Corporate social responsibility is back – and that's bad news for anyone who cares about corporate behaviour. August's US Business Roundtable statement embracing stakeholder capitalism is only the latest iteration of a mantra gaining currency around the world. On the surface, the brief statement offered bromides about pleasing customers, investing in employees and supporting communities. But its real significance comes in how shareholders drop to last in its list of stakeholders.

That's an extraordinary claim, not least because the Business Roundtable most certainly did not say it.

What Burns said to support her argument was this:

The idea of benevolent corporations serving the public good has also muddled a distinction that was clear to earlier generations. Young professionals used to recognise the need for a choice. Some careers were lucrative, but largely devoid of meaning – hence the inflated salaries and fancy recruiting dinners of investment banks and consulting firms. But now that trade-off has faded away. Working for a tech company is not only lucrative, it is supposedly a way to save the world. There's no need to live in penury, to spend time studying foreign languages, to get to know people different than you. Now you can make a difference from the comfort of your keyboard.

Bring back the Friedman doctrine, and maybe we'd have a more honest conversation. Do I want to dedicate myself to maximising shareholder value? Or do I want to consider one of the other institutions – from universities, to non-profits, to public service – which truly are mission-driven? But if we freed corporations from the need to do more, then the rest of us would have to act.

Let me presume Burns is honest and that she really believes such linear distinctions are possible. That is, she thinks we are capable of deciding once and for all, and completely, that we are either good or greedy, which in summary is what she is saying. It sounds crass, because it is crass, but let's assume she really does think humans can behave in this way.

What she then argues is that those who want to do good will be and should be indifferent to the fact that the vast majority of the world's resources will be entrusted to a bunch of self acknowledged psychopaths, devoid of any conscience, who will without any remorse use those resources to advance their self interest, including by ensuring that all the efforts of those who want to do collective good are comprehensively undermined at every possible opportunity.

That this fairly describes the corporate response on issues like development, tax and the environment, let alone gender, social and economic inequality, is beside the point. That only proves that this outcome is possible despite CSR to date. It does not suggest it is desirable. What it does say is CSR is not enough: soft tinges to hard capitalism remain hard capitalism in other words.

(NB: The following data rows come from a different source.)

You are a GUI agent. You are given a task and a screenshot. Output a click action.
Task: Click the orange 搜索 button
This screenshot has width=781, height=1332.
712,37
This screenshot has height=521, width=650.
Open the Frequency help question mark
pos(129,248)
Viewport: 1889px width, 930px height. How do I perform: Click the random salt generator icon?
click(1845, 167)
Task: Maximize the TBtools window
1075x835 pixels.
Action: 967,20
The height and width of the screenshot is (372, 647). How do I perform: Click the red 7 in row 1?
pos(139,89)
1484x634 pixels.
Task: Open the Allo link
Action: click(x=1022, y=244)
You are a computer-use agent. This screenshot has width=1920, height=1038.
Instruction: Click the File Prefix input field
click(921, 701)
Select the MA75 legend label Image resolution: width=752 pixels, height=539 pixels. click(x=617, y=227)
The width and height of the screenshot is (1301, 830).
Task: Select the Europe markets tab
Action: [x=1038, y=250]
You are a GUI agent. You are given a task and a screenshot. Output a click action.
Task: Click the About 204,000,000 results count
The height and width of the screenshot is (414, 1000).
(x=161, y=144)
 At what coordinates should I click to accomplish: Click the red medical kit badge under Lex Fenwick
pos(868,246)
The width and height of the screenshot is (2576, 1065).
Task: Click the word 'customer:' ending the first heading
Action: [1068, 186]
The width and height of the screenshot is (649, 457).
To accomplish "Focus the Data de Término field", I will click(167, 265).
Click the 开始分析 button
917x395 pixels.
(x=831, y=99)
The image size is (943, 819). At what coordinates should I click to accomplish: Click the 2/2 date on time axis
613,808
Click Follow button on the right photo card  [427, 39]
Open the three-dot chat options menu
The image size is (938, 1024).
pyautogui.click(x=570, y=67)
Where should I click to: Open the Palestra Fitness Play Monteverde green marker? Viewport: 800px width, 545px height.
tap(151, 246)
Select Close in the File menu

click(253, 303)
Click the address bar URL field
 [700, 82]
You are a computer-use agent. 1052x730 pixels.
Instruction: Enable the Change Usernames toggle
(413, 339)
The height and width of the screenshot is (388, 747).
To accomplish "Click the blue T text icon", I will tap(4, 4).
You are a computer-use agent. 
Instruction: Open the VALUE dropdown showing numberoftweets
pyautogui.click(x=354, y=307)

But Burns ignores completely the asymmetries of power in the real world, which to date have always rewarded the psychopath. Instead she wants those with psychopathic tendencies to be given unalloyed power.

If evidence was needed that good people still need to speak out this is it.

In fairness to the FT, there is evidence that they do not agree with Burns and may have been using her as the absurd counter-argument to their own view. But it's still pretty staggering that such opinion can be passed off as reasonable, let alone publishable.